Русский | Provided by Pravoslavie.Ru

290th Anniversary of Establishment of the Russian
Spiritual Mission in China

English translation by Nina Tkachuk Dimas
Moscow. June 24, 2002

June 24 marks the commemoration of the memory 222 Chinese martyrs brutally killed for the faith in 1900 during the Boxer rebellion.

This year is also the 290-anniversary since the establishment of the Russian Spiritual Mission in China and the 100th anniversary of the consecration of the first bishop of the Chinese Orthodox Church -- a bishop subsequently elevated to metropolitan, Innokenty (Figurovsky). His episcopal consecration took place on the Day of the Holy Spirit [the day after Pentecost] , therefore Bishop Innokenty considered this holy day as the birthday of the Chinese Church.

The Russian Spiritual Mission in China was officially founded by emperor Peter I [Peter the Great] in 1712. However, Christian history in the Celestial Kingdom is considerably older. According to legend, Apostle Thomas was first to preach here. Extant historical sources indicate that many peoples in Western China professed Christianity during the I and II centuries and even later. With the beginning of persecutions of Christians in the Chinese empire and with the establishment of Islam in Western China, Christianity appears to have all but disappeared from the country. However, in China it is still possible to find ancient traces of Christianity relating to different periods of the country's history.

1900 -- a critical year in the historical destiny of China -- also marked a limit to the Russian Spiritual Mission. This year, known for the most acute outbreak of Yhtun Qǐy (义和团起义), an essentially religious movement which, in Europe, due to a clumsy translation by the English, became better known as "Boxer rebellion". It was directed against foreigners, whose influence on the life of the Chinese empire in many respects was amplified with penetration of western missionaries. Anti-Christianity was this rebellion's ideology.

June 11, 1900 (June 24) was the most significant day in the martyrdom of the Orthodox Chinese. Here is the testimony of the Mission chief regarding their feat: "Even on the eve all streets were covered with leaflets calling on pagans to beat Christians and threatening death to anyone who would dare to hide them. On the night of June 11-12, boxers with burning torches appeared in all parts of Peking, attacking Christian dwellings, seizing unfortunate Christians torturing them, and forcing them to renounce Christ. Many, horrified by torture and death, renounced Orthodoxy to save their lives, and offered incense before idols. But others, not fearing torture, courageously professed Christ. Their fate was terrible. Their stomachs were ripped open, their heads were severed, their dwellings burned. Searches for Christians and their murder continued on days following the rebellion. After the destruction of Christian dwellings, they were taken outside the city gates to the pagans' idols, interrogated and burnt on fires. Pagan eyewitnesses testified that some of the Orthodox met death with astonishing self-sacrifice. The Orthodox catechist Paul Wang died a martyr's death with a prayer on his lips. The Mission school teacher Ia Wen was tortured twice. The first time, the boxers chopped her up and covered her half-dead body with earth. When she regained consciousness, her groans were heard by the (pagan) watchman who took her to his guard's booth. But after a while the Boxers seized her again and this time tortured her to death. In both cases Ia Wen joyfully professed Christ before her torturers... "

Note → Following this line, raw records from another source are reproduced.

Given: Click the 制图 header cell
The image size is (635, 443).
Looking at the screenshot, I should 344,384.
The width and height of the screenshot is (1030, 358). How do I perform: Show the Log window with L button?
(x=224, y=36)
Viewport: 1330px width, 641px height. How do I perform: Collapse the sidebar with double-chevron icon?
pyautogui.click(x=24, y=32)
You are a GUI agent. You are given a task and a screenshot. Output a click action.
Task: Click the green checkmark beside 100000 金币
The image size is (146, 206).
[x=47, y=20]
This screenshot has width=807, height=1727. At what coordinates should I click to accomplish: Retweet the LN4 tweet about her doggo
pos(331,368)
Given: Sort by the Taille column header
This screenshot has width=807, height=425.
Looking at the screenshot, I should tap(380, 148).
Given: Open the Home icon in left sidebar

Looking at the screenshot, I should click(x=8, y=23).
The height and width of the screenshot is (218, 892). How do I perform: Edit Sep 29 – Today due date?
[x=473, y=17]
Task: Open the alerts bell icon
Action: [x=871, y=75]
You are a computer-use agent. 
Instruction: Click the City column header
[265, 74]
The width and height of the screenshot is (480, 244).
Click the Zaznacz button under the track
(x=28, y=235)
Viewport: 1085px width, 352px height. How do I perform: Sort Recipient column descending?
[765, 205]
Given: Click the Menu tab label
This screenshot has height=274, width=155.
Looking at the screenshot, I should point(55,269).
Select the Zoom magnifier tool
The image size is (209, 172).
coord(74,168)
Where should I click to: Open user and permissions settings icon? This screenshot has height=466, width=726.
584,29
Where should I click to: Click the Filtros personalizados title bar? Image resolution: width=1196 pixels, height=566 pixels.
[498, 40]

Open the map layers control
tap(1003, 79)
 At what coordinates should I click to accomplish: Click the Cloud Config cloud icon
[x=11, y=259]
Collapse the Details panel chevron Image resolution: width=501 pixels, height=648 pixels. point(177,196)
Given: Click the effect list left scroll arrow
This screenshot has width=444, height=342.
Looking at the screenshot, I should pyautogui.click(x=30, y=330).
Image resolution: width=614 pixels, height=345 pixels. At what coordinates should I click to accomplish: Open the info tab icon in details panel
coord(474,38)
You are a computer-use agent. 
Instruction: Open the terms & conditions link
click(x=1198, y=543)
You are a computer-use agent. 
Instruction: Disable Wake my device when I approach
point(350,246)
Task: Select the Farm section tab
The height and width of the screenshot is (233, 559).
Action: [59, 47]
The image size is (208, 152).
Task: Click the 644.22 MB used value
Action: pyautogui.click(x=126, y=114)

The history of the Russian Spiritual Mission in China is instructive: having managed for centuries to preserve the Orthodox faith among descendants of the Albazin cossacks who intermarried with Chinese and Manchurian peoples, Mission members accomplished much in the field of diplomacy, science. They laid the foundation for oriental studies in their homeland, and because of their work Russia and China never were at war. The Mission's history is inextricably connected to the names of the holy - heavenly patrons of China.

This year on June 24, the day of the Holy Spirit, a moleben [prayer service] was served in Saint-Prince Vladimir Church to the Chinese martyrs, with some prayers being read in Chinese. The prayer service, attended by many people, was conducted by priest Dionisy Pozdnjaev.